Il quadro delle disposizioni penali già oggi applicabili al settore bancario e finanziario non appare peraltro inadeguato a colpire abusi e distorsioni. L’attuale assetto delle nome penali societarie e finanziarie (con precipuo riferimento alla nuova e più grave disciplina in tema di “false comunicazioni sociali”, al reato di “infedeltà patrimoniale”, a quello di “ostacolo all’esercizio delle funzioni delle autorità pubbliche di vigilanza”, alle vigenti disposizioni in tema di “abusi di mercato” ed alla già citata disciplina della “corruzione tra privati”), pur senza spingersi ai livelli sanzionatori previsti dalla spesso menzionata normativa statunitense del “Sarbanes-Oxley Act”(connotata peraltro da limiti massimi di pena che, quanto meno nell’ordinamento italiano, apparirebbero francamente sproporzionati rispetto alle sanzioni previste per altri gravissimi reati) offre uno spazio di tutela sufficientemente articolato ed idoneo a colpire le principali condotte illecite, che appaiono ravvisabili a monte delle più recenti situazioni di crisi del settore bancario.

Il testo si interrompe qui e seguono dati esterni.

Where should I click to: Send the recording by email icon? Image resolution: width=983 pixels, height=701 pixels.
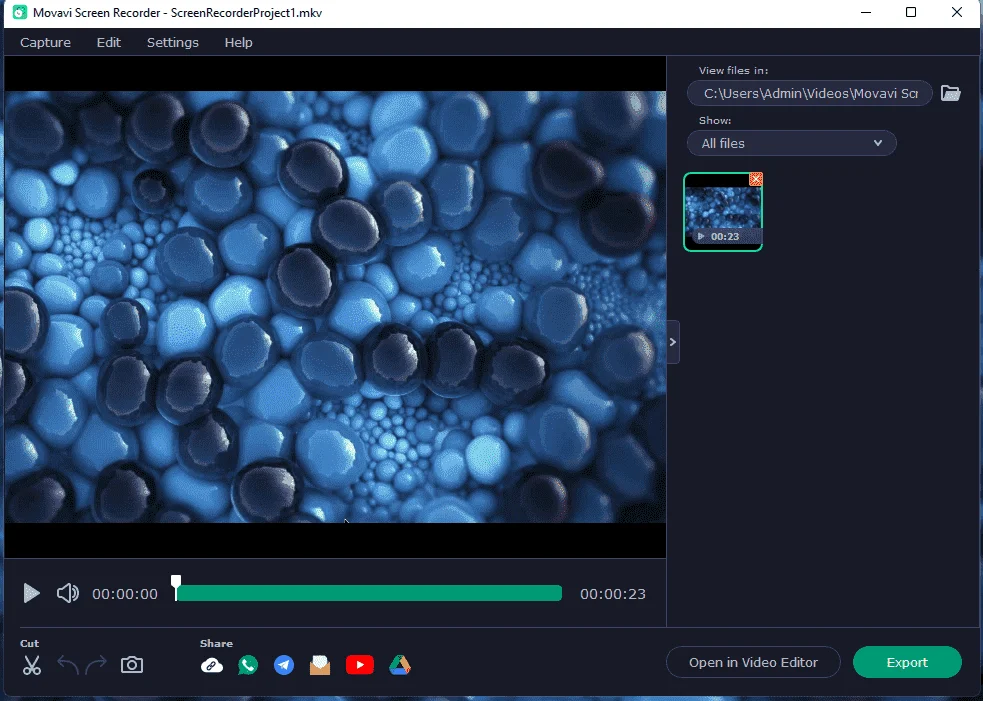coord(320,665)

Di certo non mancano aspetti suscettibili di un parziale miglioramento: così, in particolare, sul fronte delle fattispecie poste a tutela dell’integrità del capitale sociale, ambito puntualmente segnalato anche dal Dott. Greco e che forse meriterebbe un più attento raccordo con l’attuale disciplina in tema di acquisto di azioni proprie.

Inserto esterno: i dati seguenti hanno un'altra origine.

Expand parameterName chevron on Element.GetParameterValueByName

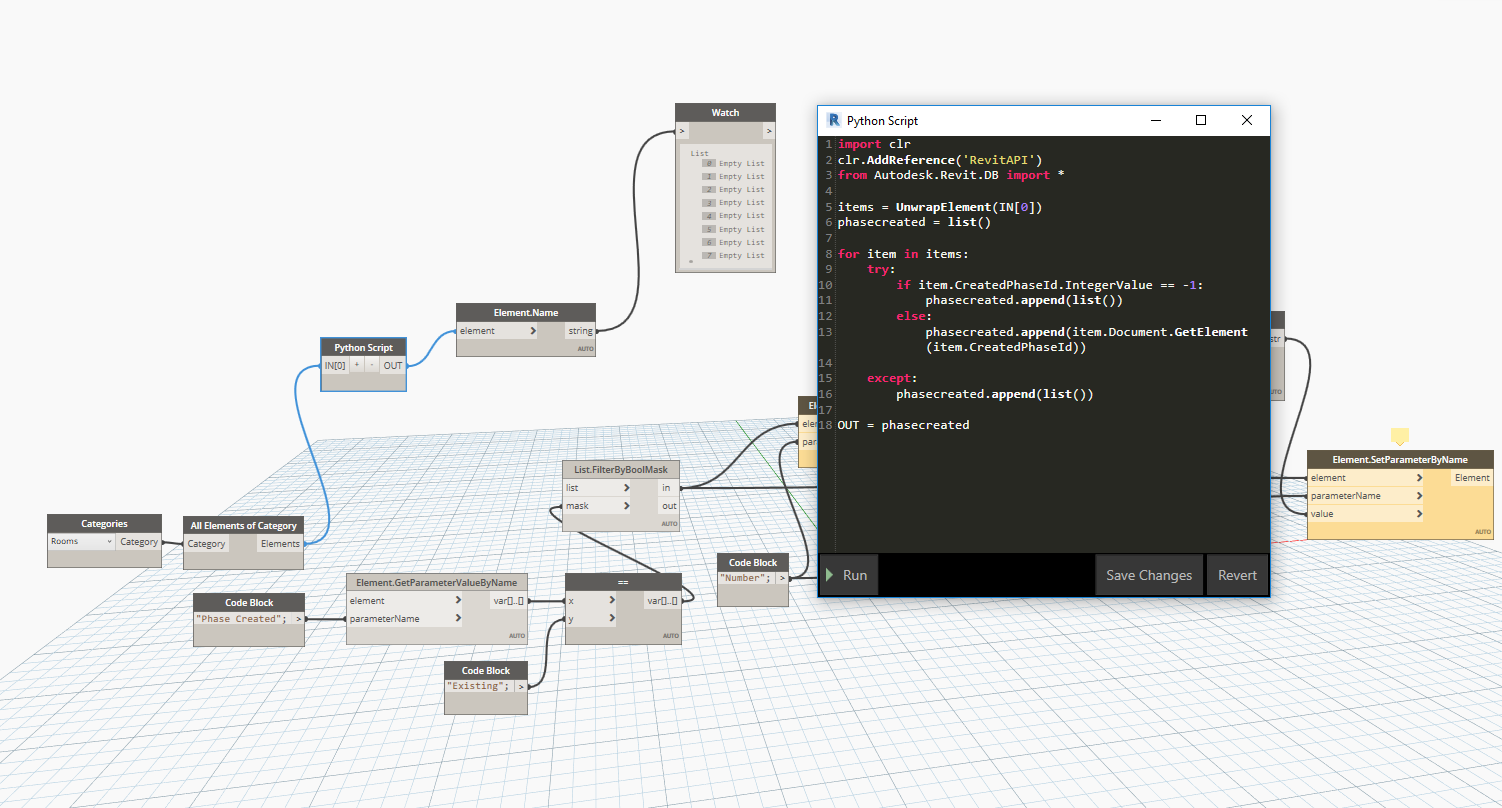(x=458, y=619)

Ma il problema di fondo è forse diverso. Proprio la recente esperienza delle principali vicende bancarie italiane ha posto in evidenza, che la tutela del risparmio non può essere affidata solo all’intervento di norme penali (in primis, le stesse fattispecie di “bancarotta”) che, nel rispetto del principio di offensività, vengano a trovare applicazione solo in epoca successiva alla già compiuta (e spesso non più recuperabile) lesione del bene. In questo contesto, l’importanza del bene protetto impone una tutela anticipata e di adeguata efficacia, ma che, nel contempo, risulti compatibile con la parallela tutela di altri principi costituzionali, quali quelli posti a presidio dell’attività economica esercitata secondo le regole del mondo privatistico. In quest’ottica non appare allora errato auspicare, che la segnalata esigenza di più efficace tutela possa e debba essere potenziata soprattutto in via preventiva, non già con l’intervento punitivo della magistratura penale che, come si verificherebbe se si dovesse ritornare all’applicabilità del reato di “abuso di ufficio”, veda così legittimato uno spazio aperto al sindacato delle scelte gestionali dell’impresa bancaria, ma intervenendo soprattutto sul potenziamento di controlli ispettivi atti a scongiurare ed impedire con necessario anticipo quelle condotte distorsive e di non corretta erogazione del credito (direttamente apprezzabili anche alla base dell’attuale gravità del fenomeno dei c.d. crediti deteriorati), che si sono rivelate quale causa primaria dell’odierna crisi del settore bancario e finanziario.